* _TASK OBJECTIVE_
Find the line holding "17 (64, 2084)" in the entries below. Give it again exactly, along with every line after it up to and including the line holding "Previous (29, 2072)".

::: DATA UNDER STUDY :::

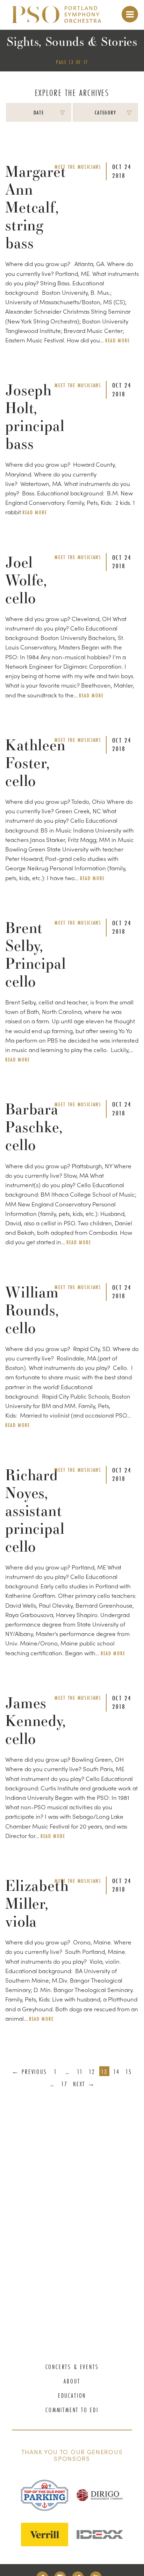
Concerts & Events (72, 2367)
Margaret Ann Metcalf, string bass (35, 207)
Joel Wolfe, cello (26, 579)
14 (116, 2072)
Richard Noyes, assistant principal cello (35, 1510)
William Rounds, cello (32, 1309)
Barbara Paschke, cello (34, 1126)
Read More (117, 340)
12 (92, 2072)
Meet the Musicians (78, 166)
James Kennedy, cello (35, 1720)
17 (64, 2084)
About (72, 2381)
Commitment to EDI (72, 2410)
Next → (84, 2084)
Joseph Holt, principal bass (35, 416)
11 (80, 2072)
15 (128, 2072)
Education (72, 2395)
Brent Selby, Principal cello (35, 954)
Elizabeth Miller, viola (37, 1903)
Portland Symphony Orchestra (56, 18)
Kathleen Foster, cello (35, 762)
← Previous (29, 2072)
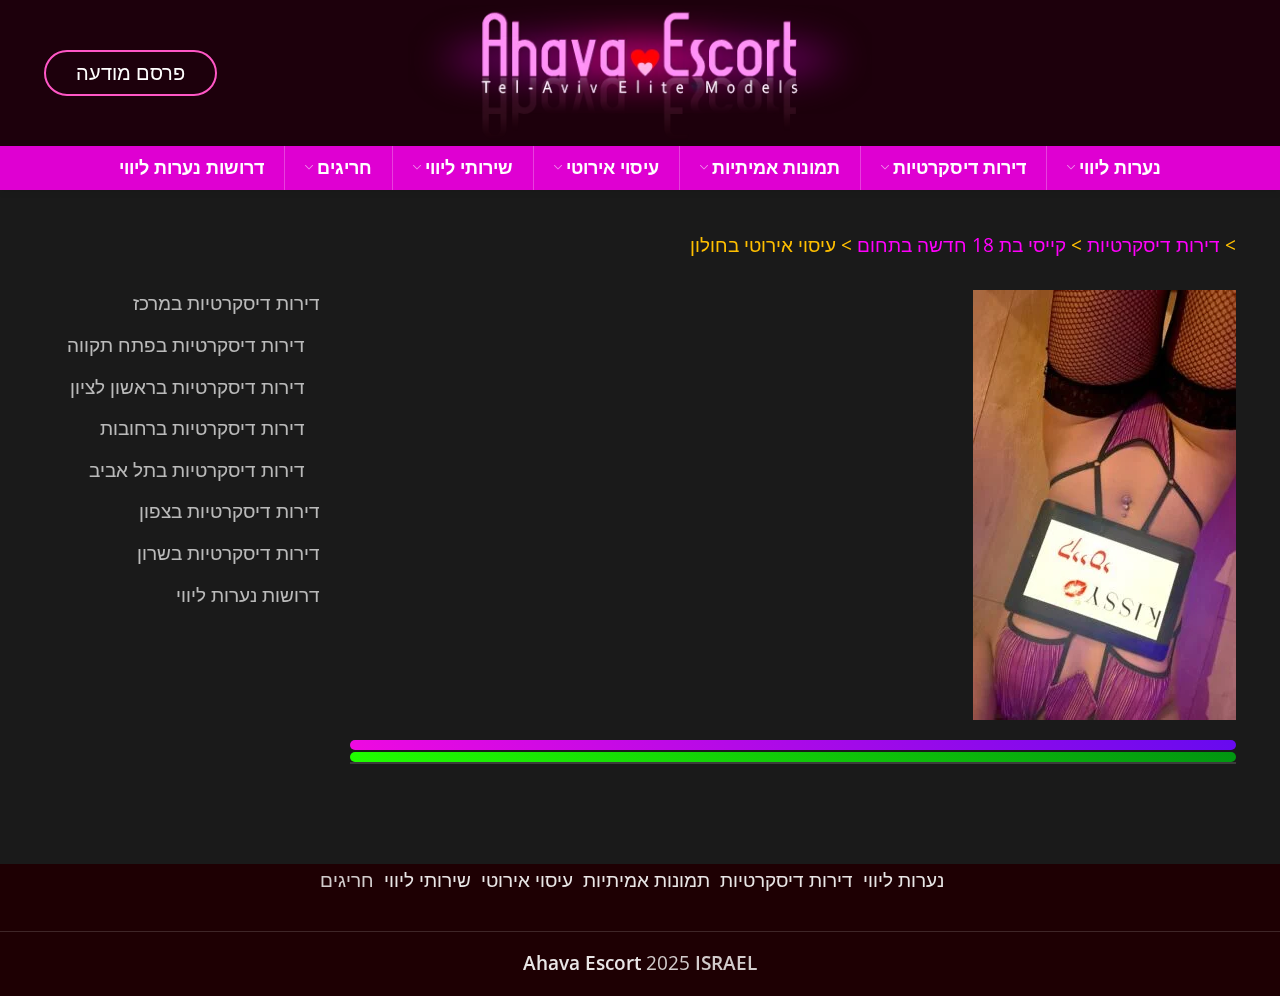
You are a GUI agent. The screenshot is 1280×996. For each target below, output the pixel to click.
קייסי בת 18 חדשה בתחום (961, 245)
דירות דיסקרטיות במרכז (226, 303)
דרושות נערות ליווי (248, 595)
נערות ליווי (903, 880)
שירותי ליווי (427, 880)
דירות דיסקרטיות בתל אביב (197, 470)
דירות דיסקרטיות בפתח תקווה (186, 345)
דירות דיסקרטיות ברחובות (202, 428)
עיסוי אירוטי (527, 880)
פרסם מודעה (130, 72)
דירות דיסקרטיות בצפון (229, 511)
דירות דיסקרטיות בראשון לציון (187, 387)
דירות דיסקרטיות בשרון (228, 553)
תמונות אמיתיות (646, 880)
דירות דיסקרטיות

:::

* _EXERCISE RESPONSE_
17 (64, 2084)
About (72, 2381)
Commitment to EDI (72, 2410)
Next → (84, 2084)
Joseph Holt, principal bass (35, 416)
11 (80, 2072)
15 (128, 2072)
Education (72, 2395)
Brent Selby, Principal cello (35, 954)
Elizabeth Miller, viola (37, 1903)
Portland Symphony Orchestra (56, 18)
Kathleen Foster, cello (35, 762)
← Previous (29, 2072)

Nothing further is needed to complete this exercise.